Default Monitoring Mode

Network Impact on Transactions (Tiers)

This chart highlights the possible impact of Performance Impacting Events on the app-transaction outliers (Transaction Errors and Slow, Very Slow, and Stalled Calls shown in the Transaction Scorecard).

If you see spikes in transaction outliers and correlated spikes in PIE or errors, this indicates that the network is affecting application performance. Search for correlated spikes in the other charts to identify specific issues and root causes: connection errors, packet loss, re-transmissions, high-latency connections, and so on.


Host Stack KPIs

Interface errors indicate issues on the node's physical interfaces. See Node Metrics in Network Dashboard and Metric Browser.

TCP Wait sockets can result in significant delays or errors for the application, or service, that relies on that socket. Many simultaneous WAIT sockets can prevent applications and services from creating new connections.

(Stored data)
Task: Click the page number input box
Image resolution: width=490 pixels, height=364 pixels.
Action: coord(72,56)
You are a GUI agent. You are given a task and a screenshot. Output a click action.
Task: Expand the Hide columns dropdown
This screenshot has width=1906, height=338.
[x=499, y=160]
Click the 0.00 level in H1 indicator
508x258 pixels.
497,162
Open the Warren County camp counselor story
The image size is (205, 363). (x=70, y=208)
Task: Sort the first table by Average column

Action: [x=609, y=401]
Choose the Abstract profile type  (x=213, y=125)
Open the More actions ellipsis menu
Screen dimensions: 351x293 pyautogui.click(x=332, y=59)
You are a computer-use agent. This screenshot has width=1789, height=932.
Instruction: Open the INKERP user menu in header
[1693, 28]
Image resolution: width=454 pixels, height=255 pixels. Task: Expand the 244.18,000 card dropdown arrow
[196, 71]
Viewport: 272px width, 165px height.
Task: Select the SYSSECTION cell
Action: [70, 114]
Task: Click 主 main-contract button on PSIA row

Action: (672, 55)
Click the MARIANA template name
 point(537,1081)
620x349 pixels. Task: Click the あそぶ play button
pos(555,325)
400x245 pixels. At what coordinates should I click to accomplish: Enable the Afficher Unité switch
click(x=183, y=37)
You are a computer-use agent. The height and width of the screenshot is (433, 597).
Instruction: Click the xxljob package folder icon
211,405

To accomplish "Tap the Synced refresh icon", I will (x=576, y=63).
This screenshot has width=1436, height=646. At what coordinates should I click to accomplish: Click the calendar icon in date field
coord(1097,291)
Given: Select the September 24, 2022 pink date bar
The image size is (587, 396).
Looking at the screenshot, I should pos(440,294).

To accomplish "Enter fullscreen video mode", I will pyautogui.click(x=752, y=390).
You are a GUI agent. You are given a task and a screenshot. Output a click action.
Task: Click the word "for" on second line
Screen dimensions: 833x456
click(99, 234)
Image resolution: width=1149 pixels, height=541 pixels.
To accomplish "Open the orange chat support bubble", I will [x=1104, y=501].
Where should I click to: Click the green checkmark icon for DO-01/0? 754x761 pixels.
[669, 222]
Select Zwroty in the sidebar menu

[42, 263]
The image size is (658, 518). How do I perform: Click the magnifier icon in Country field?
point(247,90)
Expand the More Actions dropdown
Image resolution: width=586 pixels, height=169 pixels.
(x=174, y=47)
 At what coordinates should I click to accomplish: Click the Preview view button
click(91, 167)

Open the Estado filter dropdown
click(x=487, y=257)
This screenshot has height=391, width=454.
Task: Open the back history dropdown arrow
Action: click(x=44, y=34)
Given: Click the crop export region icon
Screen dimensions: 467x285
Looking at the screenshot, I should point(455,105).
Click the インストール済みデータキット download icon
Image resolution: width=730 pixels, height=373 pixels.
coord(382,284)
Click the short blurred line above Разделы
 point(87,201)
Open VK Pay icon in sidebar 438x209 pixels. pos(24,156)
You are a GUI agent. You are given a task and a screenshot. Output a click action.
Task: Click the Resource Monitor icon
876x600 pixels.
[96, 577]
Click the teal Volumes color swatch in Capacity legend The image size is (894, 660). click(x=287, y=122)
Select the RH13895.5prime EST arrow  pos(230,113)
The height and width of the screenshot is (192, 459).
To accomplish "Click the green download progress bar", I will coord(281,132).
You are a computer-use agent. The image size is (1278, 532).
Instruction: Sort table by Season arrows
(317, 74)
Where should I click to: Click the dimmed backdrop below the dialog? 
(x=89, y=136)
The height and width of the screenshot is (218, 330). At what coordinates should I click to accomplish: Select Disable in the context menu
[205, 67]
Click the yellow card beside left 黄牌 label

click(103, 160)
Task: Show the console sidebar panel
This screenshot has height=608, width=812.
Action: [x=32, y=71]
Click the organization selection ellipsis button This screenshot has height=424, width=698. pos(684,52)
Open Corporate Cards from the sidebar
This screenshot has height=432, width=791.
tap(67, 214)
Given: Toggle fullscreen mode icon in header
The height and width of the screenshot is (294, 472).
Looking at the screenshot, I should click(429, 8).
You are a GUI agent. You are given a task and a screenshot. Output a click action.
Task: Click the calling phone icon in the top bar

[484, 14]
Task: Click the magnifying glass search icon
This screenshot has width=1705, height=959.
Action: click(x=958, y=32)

- _Parts of the exercise_
1) What can many simultaneous WAIT sockets prevent, according to the network monitoring text?
2) Duplicate the network monitoring text from "This chart highlights" to "and Metric Browser.".

- _Numbered answers_
1) They can prevent applications and services from creating new connections.

2)
This chart highlights the possible impact of Performance Impacting Events on the app-transaction outliers (Transaction Errors and Slow, Very Slow, and Stalled Calls shown in the Transaction Scorecard).

If you see spikes in transaction outliers and correlated spikes in PIE or errors, this indicates that the network is affecting application performance. Search for correlated spikes in the other charts to identify specific issues and root causes: connection errors, packet loss, re-transmissions, high-latency connections, and so on.


Host Stack KPIs

Interface errors indicate issues on the node's physical interfaces. See Node Metrics in Network Dashboard and Metric Browser.